Korean nuclear talks likely stalled until '05
By Aidan Foster-Carter

(Used by permission of Pacific Forum CSIS)

There are three problems with the six-party talks on North Korea's nuclear issue. First, they risk confusing form with substance: as if merely getting North Korea around a table is success in itself, whether or not real progress is made on the issues. Second, relatedly, there is a tendency - as suspect in diplomacy as in stocks or currencies - to talk the talks up; as in assurances all summer that regular diatribes from Pyongyang didn't actually mean "no", so the September 30 deadline set last time for a fourth round could still be met. The third problem is that it wasn't. Talks are better than no talks, and with the US election weeks away, it now looks unlikely that there will be any until 2005, when we know who'll be in the White House till 2008. Roh Moo-hyun says there is no need "to rush things"; Kim Jong-il would no doubt agree.

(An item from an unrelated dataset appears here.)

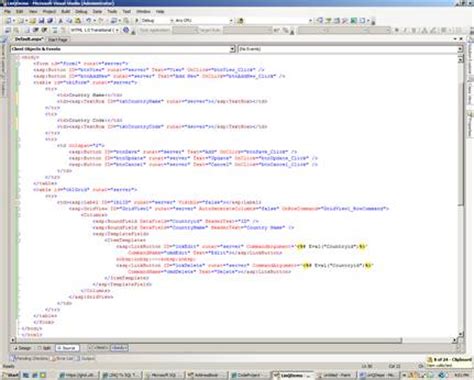This screenshot has height=380, width=474.
Task: Collapse the GridView Columns outlining node
Action: click(x=19, y=215)
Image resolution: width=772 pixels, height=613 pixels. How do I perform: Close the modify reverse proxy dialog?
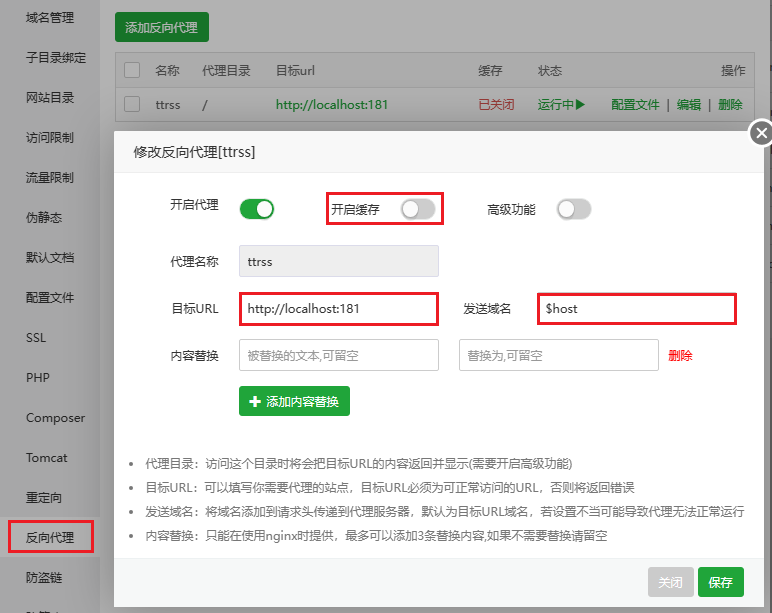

What clinched North Korean resistance, of course, was South Korea's nuclear own goal. Revelations of at least two unauthorized experiments, in 1982 and 2000, gave Pyongyang an excuse that it predictably seized to accuse the US of double standards. But the ripples may yet spread wider. Seoul's account - this was just unauthorized scientists messing about in the lab - does not wholly convince. Significantly, the 1982 news leaked from Washington after the International Atomic Energy Agency's new intrusive procedures uncovered the 2000 incident. Remarks (later denied) by former president Kim Young-sam (1993-98) implied the Seoul government might have known. South Korea began a covert bid to build the bomb under Park Chung-hee (1961-79), which the United States squashed.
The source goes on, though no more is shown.